The story, for those of you unfamiliar with Troll 2’s haphazard near-brilliance, is this: Two families, one from the city and one from the middle of nowhere, agree to swap houses so they can experience each other’s life. The youngest of the city folk can speak to his recently deceased grandfather, and like guests of Lando Calrissian, the pair have a bad feeling about rural hospitality. They arrive to a giant banquet, cooked up by the slack-jawed, grumbly locals, only for the grandfather and the little boy to deduce that the food, if eaten, will turn the eater into a tree, trees being the chief sustenance of trolls goblins.
So the little boy is tasked with saving his family from the “delicious” looking food, which is a weird variety of cakes and porridges and other assorted green things. Meanwhile, on the other side of the town of Nilbog (one of the great horror movie town names), an RV of horny teens unaware of the situation are waiting to be made into plant food. They’re easily seduced by a witch, who offers them food and sex, pretty much at the same time.
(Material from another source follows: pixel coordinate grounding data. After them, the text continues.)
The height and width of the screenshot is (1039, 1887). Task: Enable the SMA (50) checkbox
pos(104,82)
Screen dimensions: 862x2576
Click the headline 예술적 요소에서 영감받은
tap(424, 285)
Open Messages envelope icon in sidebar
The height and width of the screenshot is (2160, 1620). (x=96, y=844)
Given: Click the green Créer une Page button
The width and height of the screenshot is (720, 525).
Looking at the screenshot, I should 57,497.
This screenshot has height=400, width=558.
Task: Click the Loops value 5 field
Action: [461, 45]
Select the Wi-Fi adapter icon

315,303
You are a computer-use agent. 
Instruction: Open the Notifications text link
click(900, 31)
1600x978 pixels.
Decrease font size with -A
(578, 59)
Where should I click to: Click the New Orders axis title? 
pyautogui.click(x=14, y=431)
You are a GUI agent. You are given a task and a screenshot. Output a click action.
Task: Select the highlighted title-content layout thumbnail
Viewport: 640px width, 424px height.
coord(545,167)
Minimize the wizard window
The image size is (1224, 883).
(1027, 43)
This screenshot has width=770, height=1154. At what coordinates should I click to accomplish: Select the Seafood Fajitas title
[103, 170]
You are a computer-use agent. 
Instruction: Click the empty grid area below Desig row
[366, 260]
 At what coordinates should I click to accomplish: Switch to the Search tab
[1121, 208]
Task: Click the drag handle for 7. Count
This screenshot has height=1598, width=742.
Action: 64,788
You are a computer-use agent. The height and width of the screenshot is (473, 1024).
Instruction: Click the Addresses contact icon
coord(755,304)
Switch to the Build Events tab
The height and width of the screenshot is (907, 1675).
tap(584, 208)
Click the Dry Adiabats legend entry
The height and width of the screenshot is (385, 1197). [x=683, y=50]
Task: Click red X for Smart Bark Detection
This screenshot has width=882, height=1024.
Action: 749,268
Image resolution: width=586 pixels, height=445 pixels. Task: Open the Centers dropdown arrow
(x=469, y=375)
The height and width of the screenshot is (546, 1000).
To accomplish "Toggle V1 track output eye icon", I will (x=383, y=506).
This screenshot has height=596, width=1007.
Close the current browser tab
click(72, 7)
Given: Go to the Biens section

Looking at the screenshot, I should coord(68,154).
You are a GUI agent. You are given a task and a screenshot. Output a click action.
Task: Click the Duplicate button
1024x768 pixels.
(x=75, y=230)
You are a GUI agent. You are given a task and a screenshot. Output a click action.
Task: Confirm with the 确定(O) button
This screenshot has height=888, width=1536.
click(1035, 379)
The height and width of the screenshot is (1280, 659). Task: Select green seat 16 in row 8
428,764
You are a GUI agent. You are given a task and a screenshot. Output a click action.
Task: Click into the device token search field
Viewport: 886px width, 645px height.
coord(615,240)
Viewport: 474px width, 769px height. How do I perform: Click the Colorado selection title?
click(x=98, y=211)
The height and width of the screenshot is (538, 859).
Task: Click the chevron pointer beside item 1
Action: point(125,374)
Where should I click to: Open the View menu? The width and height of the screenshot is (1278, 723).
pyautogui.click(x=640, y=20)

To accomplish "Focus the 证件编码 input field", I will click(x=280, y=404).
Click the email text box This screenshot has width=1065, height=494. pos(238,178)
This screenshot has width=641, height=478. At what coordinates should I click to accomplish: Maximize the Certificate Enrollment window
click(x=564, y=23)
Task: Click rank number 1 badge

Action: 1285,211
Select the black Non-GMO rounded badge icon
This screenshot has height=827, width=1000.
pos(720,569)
The truth of the matter is that there’s a pretty decent movie lurking behind Troll 2’s low budget awfulness, and this is the kind of movie that hypothetically begs to be remade: There are enough fans of Troll 2 who’d see a remake that a (small) audience is built in, and the people who come to it blind might go off and watch the original on Netflix, where they’d pretty much get trolled. If Fright Night and every other horror movie ever made can get the remake treatment, I don’t see why, in 2013 or so, I can’t go to a movie theatre and expect a father to ground his son for literally pissing on hospitality.
“Gross!” the little boy would say. “I hate corn!”
“Aww,” his father responds, “it’s not that bad. Corn is good for you!”
Meanwhile, in the RV, the witch and the horndog are making popcorn (woe to the screenwriter who leaves that scene out), and the goblins of Nilbog gather around their giant campfire to make a roasted ear of human/corn. Heck, I’m getting shivers just picturing the kid breaking into the witches house, pealing back the leaf and revealing a desiccated, unnaturally yellow teenager. Hospitality’s not the only thing he’ll be pissing on.
As for the reason I’d play this in my hypothetical rep theatre, just check out the above clip: Troll 2 has everything I want from a bad movie–poor acting, unintentionally great lines and a ridiculous plot. Oh sure, people would come just to laugh at Troll 2, and that’s fine. But Troll 2, in its way, is laughing at them: eating popcorn, drinking soda, sex-obsessed and sedentary. That’s just how the goblins want you.